7. "Sleep in a dark, quiet place. Noise and light pollution negatively impact your sleep quality." Um, right. You know, it is very rare that the noise interfering with our sleep is caused by our choosing to blast Norwegian death metal as a lullaby. We live in apartment buildings with people with crying babies. If we live in houses, most of us have neighbors nearby, with their barking dogs and family fights. Many of us live in cities with trucks rumbling by all night, or near airports or train tracks. Peace and quiet today are experienced only by the wealthy in their retreats, or rural isolates. And as for light pollution--didn't you just tell us to wake to natural light coming from windows with little or no curtaining? But now we are supposed to use blackout blinds to avoid seeing streetlights?

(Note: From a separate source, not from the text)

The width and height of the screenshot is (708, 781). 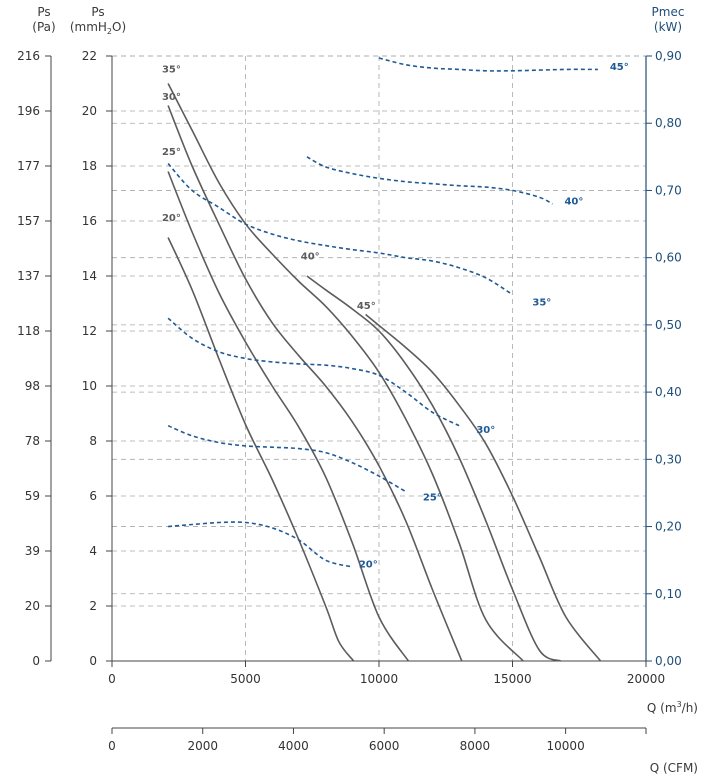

And finally, the absolute worst:
8. "Stress interferes with quality sleep. You should eliminate stress from your life. Consider meditation or yoga before bed." What could be more victim-blamey than presenting living with stress as a poor personal choice? Is pandemic uncertainty stressing you out? Just relax already! Are you an immigrant living with gnawing anxiety that having a green card no longer means you won't be deported away from your family and friends? You should have cured that anxiety with yoga! Do you live with job insecurity? An abusive partner? Bigotry and street harassment? Health problems and insufficient health insurance? You should have meditated that stress away!
You know, it sounds like people are dealing with a whole bunch of social problems that are impacting our health. We need social change. To get it, we need social movements: collective education, advocacy, protests, etc. But according to sleep hygiene principles, it's not the world that needs changing, it's us. Apparently we should all just choose to live in large exurban farmhouses, air-conditioned within an inch of our lives but unplugged from the grid when it comes to televisions, computers and phones. We should rise at dawn, having a single cup of tea, working until five, and then close our day with wellness routines of yoga and meditation. Then we can retire stress-free to the bedrooms we use only for sleep and sex, in our surroundings free of noise and light pollution, and enjoy the restorative sleep that is the reward of the deserving.
I mean, if the oligarchs would like to share with all of us that lifestyle of wealth and privilege that allows them to choose whatever home, location and working conditions they like, then fine. But until then, the "sleep hygiene" paradigm is irreparably flawed. It blames the vast majority of us for having our sleep troubled by troubling life circumstances.
Just thinking about all the ways sleep hygiene advice blames victims for their suffering is enough to give you insomnia.